La superficie del mar en su pelo

   En el compás de las luces y las sombras, los timbales y flautas, los latidos de su corazón se unían con ansias de libertad al envolvente baile. Para aquella joven encandilada por la atmósfera de esa danza ritual aquella era una de las mejores formas que existían de rescatar sus pasiones y lanzarlas al exterior, refulgiendo como una estrella.

   Si bien el juego de las llamas, también danzarinas, acariciaba su rostro haciendo compañía a su rubor, la propia aura de la joven parecía brillar y destacarse de las demás. Estaba entregada en cuerpo y alma. Nada cruzaba por su mente salvo el ansia cegadora de seguir bailando. No importaba nada más que ese momento, el cual pertenecía solamente a ella, y daba buena cuenta de estar disfrutándolo al máximo.

  El vestido verde esmeralda dejaba al descubierto la mayor parte de sus brazos y escote, donde se agitaba un pequeño colgante enredándose a veces en su pelo. Un cinturón de cuero con hebras plateadas ceñía sin hacer demasiada presión el vestido a su cintura, y sus pies descalzos se descubrían cuando se remangaba un poco los bajos del vestido.

    Los ojos del que la observaba se posaron entonces en su cabello oscuro, y pensó en lo poética que le resultaba aquella mujer, pues, disminuyendo ella el ritmo de sus giros y saltos, su cabello ondulado seguía danzando; la parte interior más espesa y quieta, los mechones exteriores deslizándose con suavidad, como se desliza la superficie del mar cuando éste es agitado por una leve brisa.

    La belleza, lo femenino y lo espiritual unidos en un cuerpo poseído por la música. Lo primitivo y lo salvaje, una danza alrededor de una hoguera junto con la gente de la aldea, los aromas estimulantes, el homenaje a la naturaleza en su estado puro, la esencia y pureza del bosque, todo ello espectáculo de éxtasis, bella exaltación del ánimo más tribal. 
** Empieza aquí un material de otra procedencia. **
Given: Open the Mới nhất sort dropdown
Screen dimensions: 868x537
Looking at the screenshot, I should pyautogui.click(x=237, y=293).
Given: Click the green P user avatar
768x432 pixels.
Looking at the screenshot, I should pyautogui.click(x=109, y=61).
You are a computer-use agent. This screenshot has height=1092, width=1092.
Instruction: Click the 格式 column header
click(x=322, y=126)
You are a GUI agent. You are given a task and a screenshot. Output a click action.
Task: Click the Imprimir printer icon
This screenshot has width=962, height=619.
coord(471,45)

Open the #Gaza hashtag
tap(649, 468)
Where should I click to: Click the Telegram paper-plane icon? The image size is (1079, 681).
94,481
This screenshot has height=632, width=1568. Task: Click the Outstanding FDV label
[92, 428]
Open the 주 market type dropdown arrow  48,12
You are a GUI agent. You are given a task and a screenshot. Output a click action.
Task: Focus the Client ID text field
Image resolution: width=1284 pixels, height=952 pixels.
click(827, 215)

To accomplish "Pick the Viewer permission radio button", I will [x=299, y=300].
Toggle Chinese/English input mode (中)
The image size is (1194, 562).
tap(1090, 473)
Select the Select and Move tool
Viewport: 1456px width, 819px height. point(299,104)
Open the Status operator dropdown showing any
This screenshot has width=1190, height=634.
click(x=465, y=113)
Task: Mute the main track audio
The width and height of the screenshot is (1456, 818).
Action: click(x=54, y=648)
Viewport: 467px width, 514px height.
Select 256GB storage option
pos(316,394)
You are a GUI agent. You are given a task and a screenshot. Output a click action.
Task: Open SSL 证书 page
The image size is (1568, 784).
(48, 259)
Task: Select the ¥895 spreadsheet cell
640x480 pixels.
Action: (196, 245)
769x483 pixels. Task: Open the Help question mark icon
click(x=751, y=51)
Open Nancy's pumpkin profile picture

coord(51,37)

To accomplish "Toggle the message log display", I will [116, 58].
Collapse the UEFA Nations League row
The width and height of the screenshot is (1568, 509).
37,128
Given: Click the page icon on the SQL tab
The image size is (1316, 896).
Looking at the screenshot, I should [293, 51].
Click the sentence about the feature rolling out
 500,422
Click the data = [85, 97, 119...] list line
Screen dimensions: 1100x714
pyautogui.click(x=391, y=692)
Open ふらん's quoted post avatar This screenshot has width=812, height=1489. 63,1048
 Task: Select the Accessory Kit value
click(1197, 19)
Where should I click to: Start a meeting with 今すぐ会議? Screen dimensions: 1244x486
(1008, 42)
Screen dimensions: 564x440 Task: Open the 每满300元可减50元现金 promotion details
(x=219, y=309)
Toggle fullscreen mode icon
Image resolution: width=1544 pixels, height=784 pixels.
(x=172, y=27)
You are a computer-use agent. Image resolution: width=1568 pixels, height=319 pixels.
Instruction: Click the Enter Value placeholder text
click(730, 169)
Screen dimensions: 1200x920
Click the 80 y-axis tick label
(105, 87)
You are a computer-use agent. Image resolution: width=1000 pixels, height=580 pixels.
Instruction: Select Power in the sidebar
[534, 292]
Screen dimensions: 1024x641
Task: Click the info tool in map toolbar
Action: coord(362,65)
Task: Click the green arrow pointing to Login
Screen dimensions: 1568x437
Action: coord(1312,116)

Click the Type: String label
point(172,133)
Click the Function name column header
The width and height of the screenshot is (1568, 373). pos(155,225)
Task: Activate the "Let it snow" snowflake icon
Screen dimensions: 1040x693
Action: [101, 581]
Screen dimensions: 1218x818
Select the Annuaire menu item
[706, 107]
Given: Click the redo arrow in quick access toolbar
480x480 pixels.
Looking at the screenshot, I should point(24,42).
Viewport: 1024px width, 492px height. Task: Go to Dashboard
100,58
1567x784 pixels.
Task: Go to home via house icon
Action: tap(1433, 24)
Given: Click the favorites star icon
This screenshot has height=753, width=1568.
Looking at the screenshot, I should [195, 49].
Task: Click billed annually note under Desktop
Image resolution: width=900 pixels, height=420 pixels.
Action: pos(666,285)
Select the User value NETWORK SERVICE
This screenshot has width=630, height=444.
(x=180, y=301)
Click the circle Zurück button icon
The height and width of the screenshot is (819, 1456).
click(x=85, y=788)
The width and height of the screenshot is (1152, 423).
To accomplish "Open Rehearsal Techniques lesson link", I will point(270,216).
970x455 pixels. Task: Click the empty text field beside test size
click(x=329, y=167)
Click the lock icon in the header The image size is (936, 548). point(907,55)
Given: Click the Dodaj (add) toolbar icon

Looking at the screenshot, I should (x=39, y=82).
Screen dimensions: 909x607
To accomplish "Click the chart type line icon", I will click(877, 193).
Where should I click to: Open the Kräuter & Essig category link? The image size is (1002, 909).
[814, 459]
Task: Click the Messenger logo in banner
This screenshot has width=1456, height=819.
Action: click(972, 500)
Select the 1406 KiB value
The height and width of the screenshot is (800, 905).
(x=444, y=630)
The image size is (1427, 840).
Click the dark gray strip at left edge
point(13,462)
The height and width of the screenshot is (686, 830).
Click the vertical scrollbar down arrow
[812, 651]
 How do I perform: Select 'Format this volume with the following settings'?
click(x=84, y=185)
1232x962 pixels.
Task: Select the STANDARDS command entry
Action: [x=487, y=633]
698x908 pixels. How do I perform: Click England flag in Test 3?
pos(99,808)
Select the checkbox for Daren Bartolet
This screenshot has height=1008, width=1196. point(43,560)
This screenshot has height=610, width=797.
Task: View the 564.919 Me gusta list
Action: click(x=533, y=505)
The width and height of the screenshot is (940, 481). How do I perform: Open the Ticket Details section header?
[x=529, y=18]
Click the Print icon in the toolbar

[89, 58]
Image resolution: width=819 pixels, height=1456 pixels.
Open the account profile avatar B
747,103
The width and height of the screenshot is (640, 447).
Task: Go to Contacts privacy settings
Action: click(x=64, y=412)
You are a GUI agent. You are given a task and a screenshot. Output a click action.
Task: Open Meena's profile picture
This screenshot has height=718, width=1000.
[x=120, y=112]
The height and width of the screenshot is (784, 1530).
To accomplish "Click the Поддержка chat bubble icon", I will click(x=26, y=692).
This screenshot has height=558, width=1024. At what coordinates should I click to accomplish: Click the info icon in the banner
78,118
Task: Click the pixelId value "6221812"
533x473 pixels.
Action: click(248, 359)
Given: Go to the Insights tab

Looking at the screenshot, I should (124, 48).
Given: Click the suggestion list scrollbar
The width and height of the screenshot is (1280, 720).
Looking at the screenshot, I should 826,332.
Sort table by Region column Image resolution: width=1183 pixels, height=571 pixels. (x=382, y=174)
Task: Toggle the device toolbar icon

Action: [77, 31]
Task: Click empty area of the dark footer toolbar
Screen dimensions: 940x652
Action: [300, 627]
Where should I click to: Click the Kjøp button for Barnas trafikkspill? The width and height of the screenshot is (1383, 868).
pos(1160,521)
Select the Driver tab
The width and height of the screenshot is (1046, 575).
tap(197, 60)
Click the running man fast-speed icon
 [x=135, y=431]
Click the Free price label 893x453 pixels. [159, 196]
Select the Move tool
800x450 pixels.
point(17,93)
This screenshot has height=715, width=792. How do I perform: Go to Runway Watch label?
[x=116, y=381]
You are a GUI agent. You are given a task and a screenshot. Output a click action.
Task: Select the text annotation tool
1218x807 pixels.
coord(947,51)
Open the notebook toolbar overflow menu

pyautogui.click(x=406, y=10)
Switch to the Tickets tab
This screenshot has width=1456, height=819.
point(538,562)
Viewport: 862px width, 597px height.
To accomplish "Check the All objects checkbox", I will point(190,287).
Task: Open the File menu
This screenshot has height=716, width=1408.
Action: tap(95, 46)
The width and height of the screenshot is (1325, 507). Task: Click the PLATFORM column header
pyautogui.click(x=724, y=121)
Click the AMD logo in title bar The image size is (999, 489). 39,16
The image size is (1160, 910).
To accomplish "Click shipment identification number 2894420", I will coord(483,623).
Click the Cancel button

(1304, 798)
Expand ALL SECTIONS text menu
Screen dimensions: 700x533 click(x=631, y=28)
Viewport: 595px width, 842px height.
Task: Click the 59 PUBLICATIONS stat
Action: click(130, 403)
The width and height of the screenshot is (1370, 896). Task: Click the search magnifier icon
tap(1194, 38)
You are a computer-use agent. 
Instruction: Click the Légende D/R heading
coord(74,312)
    Si aquella mujer era una diosa, entonces él rendiría culto a la magia que la envolvía, y alimentaría su admiración por ella que, lejos de inclinarse hacia lo carnal, se asemejaba a cuando un hombre contempla la infinitud del firmamento mirando al cielo en una noche estrellada.  Por ello, se deleitaría con ella silenciosamente como señal de respeto a su trance, que él no interrumpiría como un inoportuno intruso. Existen cosas que, sencillamente, por alguna razón son inalcanzables.